### Excerpt:
Raw Ale update

A few weeks ago I brewed up a bunch of raw beer. Go read about it if you haven’t already. I brewed two different beers of 12 gallons each and split them into two different fermentors per batch. As of now three of those batches have been bottled/kegged and one, fermenting with a wild sacc and brett blend, remains in primary. I’m not totally sure how to approach this so I’m just going type out a bunch of words and see how that goes.

  • Everything fermented at 75F because I wanted to see what my wild yeasts would do at that temp. Conclusion: I think they’re better fermenting a bit cooler but still made good beer.
    • Sub note: the two spruce beers were fermented with locally harvest strains that were harvested at different times and from different sources (wild grapes last fall, and a plum blossom this spring) but the beers tasted identical, which helps point to this yeast being the dominant strain in the area. Conclusion: build a coolship.
  • After one week all of the beers were very well attenuated with gravities around 1.003 for each batch. Conclusion: I need to mash hotter or use crystal malt or both.
  • After one week these beers were not ready to drink, in fact I was really concerned about them as they had what I can only describe as a peanut butter flavor to them, the cypress and lemon balm beer being more peanut buttery and the spruce beer being less so. Thankfully this lessened with time (yeast probably cleaned up some) and is completely gone when the beer is cold. I’m wondering if the extra protein in the beer is a contributing factor here? Possibly the non-hop herbs are also a contributing factor. As a counter point my wife did not get any peanut butter flavor from the sample. Conclusion: next time just use hops.
  • All of the beers are very malty, which is not a big shock
    • The spruce beers weren’t very sprucey tasting, in retrospect, this should have been obvious before I even brewed it, historical spruce beers were often brewed with spruce essence which was basically just a super strong boiled down (for hours) spruce tea. I added some spruce tips in the keg to add some sprucey flavor to one of the beers. Conclusion: next time add spruce to the strike/sparge or make a spruce essence.

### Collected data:
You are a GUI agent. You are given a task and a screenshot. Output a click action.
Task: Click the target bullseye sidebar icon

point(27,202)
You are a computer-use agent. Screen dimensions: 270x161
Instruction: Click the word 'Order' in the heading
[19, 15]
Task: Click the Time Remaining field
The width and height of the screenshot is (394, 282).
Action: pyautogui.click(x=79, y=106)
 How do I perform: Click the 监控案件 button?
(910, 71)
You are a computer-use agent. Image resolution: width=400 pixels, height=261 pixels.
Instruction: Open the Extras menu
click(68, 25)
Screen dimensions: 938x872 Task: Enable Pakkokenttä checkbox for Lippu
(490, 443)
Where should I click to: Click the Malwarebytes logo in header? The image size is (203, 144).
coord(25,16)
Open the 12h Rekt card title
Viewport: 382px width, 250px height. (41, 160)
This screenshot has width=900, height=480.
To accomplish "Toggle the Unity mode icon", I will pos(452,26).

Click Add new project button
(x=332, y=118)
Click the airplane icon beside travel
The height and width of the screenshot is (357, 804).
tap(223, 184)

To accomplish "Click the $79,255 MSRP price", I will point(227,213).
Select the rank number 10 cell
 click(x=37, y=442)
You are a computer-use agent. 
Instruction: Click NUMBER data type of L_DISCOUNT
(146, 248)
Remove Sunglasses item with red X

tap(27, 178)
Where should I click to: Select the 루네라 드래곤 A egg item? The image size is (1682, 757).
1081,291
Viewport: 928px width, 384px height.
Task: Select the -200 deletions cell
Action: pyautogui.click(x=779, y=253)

### Your instructions:
Reproduce the raw ale update above word for word, in its entirety.

### Solution to this problem:
Raw Ale update

A few weeks ago I brewed up a bunch of raw beer. Go read about it if you haven’t already. I brewed two different beers of 12 gallons each and split them into two different fermentors per batch. As of now three of those batches have been bottled/kegged and one, fermenting with a wild sacc and brett blend, remains in primary. I’m not totally sure how to approach this so I’m just going type out a bunch of words and see how that goes.

  • Everything fermented at 75F because I wanted to see what my wild yeasts would do at that temp. Conclusion: I think they’re better fermenting a bit cooler but still made good beer.
    • Sub note: the two spruce beers were fermented with locally harvest strains that were harvested at different times and from different sources (wild grapes last fall, and a plum blossom this spring) but the beers tasted identical, which helps point to this yeast being the dominant strain in the area. Conclusion: build a coolship.
  • After one week all of the beers were very well attenuated with gravities around 1.003 for each batch. Conclusion: I need to mash hotter or use crystal malt or both.
  • After one week these beers were not ready to drink, in fact I was really concerned about them as they had what I can only describe as a peanut butter flavor to them, the cypress and lemon balm beer being more peanut buttery and the spruce beer being less so. Thankfully this lessened with time (yeast probably cleaned up some) and is completely gone when the beer is cold. I’m wondering if the extra protein in the beer is a contributing factor here? Possibly the non-hop herbs are also a contributing factor. As a counter point my wife did not get any peanut butter flavor from the sample. Conclusion: next time just use hops.
  • All of the beers are very malty, which is not a big shock
    • The spruce beers weren’t very sprucey tasting, in retrospect, this should have been obvious before I even brewed it, historical spruce beers were often brewed with spruce essence which was basically just a super strong boiled down (for hours) spruce tea. I added some spruce tips in the keg to add some sprucey flavor to one of the beers. Conclusion: next time add spruce to the strike/sparge or make a spruce essence.